With headlines ranging from the increasing trend of miniature pet owners globally to pertinent discoveries by neuroscientists and everything in between, T-post, the Swiss based wearable monthly magazine, vows to educate both the subscriber and his or her encounters by graphically interpreting news and printing it on T-shirts. “You can say that our wearers are washing our stories from any unintended or intended bias, making them bullshit free,” states T-post’s Editor-in-Chief and Founder, Peter Lundgren. Lundgren sits with Life + Times to discuss the inner workings of T-post, the significance of following your instincts and the potent impact the tees have had internationally thus far.

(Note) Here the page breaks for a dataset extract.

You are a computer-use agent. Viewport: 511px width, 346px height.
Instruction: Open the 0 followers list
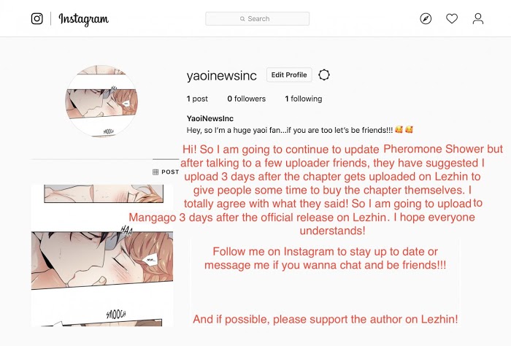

Life + Times: With the start of your concept back in 2004, did you encounter colleagues or investors that thought the idea was too unconventional to market to a worldwide audience?
Peter Lundgren
: Everyone I talked to in the beginning loved the idea, but most didn’t see a wider audience for it. Let’s face it, who would buy clothes they haven’t even seen yet; simply trusting us to deliver something great and interesting? But my gut feeling was that if the idea and execution was good enough, it’ll build a worldwide audience. Since everyone loved the idea, I was the only one that could mess up the execution. I could definitely live with those odds.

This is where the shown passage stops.